Repeat verbatim the lines of the records below, from the one containing "Image resolution: width=233" through the one containing "Action: (163, 461)", including both of those lines.

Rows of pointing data
[Begin]

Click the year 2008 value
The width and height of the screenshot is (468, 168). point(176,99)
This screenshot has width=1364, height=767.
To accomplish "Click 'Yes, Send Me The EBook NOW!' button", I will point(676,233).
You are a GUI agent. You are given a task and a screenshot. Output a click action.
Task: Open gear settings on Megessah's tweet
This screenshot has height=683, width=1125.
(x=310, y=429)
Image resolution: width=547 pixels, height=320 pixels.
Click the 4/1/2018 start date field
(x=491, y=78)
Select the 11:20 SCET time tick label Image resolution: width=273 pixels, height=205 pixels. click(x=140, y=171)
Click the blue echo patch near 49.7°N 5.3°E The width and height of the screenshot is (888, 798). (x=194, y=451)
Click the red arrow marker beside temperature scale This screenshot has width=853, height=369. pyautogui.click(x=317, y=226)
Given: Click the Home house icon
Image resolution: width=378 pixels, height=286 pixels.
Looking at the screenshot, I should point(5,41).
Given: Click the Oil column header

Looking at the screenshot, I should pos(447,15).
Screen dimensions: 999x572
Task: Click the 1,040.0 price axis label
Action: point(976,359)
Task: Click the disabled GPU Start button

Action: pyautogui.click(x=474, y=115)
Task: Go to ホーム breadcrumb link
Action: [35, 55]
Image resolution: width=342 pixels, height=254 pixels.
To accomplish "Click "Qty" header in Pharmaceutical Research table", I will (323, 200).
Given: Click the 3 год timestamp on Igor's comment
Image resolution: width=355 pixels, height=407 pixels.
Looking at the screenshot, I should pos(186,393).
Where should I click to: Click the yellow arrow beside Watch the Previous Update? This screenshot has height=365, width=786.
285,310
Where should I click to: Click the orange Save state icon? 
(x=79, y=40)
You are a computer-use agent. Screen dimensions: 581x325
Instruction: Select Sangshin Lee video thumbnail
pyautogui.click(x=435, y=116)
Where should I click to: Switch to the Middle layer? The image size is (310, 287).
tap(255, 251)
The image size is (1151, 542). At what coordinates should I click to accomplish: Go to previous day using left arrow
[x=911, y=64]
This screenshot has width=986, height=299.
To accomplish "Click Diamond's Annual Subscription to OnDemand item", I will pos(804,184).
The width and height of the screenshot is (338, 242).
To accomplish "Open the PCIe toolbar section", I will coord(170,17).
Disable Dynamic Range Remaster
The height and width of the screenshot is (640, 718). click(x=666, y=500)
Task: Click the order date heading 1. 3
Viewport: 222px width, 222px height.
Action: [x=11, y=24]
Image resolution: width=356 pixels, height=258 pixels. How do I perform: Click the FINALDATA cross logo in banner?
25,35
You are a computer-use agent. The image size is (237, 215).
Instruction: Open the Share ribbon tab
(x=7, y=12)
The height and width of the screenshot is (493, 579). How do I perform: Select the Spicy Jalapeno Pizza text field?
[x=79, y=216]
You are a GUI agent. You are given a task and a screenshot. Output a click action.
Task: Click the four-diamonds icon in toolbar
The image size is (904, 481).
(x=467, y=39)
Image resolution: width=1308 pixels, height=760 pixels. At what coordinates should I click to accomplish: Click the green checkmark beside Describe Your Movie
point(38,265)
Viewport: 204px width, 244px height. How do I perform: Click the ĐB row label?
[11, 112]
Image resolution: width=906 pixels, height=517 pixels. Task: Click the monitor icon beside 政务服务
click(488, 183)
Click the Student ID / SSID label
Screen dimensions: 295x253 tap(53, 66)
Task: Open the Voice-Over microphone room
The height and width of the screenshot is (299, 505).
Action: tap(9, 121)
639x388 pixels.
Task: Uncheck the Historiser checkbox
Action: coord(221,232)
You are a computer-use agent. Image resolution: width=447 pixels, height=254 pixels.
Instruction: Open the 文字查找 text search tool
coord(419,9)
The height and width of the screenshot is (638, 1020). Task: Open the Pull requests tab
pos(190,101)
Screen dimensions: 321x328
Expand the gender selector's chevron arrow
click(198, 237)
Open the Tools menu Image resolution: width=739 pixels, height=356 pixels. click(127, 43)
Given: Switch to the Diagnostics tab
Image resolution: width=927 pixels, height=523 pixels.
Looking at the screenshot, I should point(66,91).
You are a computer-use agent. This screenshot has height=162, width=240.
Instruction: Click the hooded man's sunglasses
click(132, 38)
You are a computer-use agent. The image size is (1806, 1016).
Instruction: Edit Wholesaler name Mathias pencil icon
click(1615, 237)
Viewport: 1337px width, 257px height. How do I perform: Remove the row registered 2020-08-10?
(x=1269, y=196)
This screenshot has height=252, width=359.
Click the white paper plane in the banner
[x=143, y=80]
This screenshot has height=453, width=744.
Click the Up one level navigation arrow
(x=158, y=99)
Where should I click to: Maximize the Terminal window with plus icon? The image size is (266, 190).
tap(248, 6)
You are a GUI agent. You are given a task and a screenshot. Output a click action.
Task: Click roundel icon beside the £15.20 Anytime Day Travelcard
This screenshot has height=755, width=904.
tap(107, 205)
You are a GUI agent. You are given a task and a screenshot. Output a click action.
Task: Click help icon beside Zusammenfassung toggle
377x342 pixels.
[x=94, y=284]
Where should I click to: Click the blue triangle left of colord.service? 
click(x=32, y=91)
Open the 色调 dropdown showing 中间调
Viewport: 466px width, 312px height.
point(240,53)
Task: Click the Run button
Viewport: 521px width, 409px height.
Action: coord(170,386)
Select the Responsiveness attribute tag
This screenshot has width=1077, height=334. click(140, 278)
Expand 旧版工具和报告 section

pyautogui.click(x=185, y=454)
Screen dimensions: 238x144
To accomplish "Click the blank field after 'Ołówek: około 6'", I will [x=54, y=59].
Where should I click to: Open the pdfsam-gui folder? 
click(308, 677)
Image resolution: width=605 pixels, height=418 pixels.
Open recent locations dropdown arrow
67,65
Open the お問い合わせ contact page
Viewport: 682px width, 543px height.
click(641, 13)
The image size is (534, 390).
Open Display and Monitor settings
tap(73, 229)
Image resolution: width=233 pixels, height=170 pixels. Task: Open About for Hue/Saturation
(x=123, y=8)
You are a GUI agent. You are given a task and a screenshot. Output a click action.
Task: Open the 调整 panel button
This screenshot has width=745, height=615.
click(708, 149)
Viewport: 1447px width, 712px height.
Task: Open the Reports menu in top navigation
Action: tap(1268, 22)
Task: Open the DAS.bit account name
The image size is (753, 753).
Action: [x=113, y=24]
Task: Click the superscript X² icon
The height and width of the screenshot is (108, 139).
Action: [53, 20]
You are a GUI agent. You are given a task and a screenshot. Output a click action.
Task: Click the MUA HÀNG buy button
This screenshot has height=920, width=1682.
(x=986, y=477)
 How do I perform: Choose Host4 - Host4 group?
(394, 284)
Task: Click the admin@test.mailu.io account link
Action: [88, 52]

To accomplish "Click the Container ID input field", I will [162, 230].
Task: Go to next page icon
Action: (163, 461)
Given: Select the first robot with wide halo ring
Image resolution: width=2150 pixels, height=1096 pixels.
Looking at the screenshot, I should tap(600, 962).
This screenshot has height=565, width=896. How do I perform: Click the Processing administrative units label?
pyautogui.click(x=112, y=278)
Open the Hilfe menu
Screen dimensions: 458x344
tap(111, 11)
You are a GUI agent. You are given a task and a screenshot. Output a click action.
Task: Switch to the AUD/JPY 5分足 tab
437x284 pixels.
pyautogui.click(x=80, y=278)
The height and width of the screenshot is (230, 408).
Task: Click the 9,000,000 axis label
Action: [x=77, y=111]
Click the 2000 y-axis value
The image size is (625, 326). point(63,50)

[End]

RESULT OF THE EXERCISE –
Image resolution: width=233 pixels, height=170 pixels. Task: Open About for Hue/Saturation
(x=123, y=8)
You are a GUI agent. You are given a task and a screenshot. Output a click action.
Task: Open the 调整 panel button
This screenshot has width=745, height=615.
click(708, 149)
Viewport: 1447px width, 712px height.
Task: Open the Reports menu in top navigation
Action: tap(1268, 22)
Task: Open the DAS.bit account name
The image size is (753, 753).
Action: [x=113, y=24]
Task: Click the superscript X² icon
The height and width of the screenshot is (108, 139).
Action: [53, 20]
You are a GUI agent. You are given a task and a screenshot. Output a click action.
Task: Click the MUA HÀNG buy button
This screenshot has height=920, width=1682.
(x=986, y=477)
 How do I perform: Choose Host4 - Host4 group?
(394, 284)
Task: Click the admin@test.mailu.io account link
Action: [88, 52]

To accomplish "Click the Container ID input field", I will [162, 230].
Task: Go to next page icon
Action: (163, 461)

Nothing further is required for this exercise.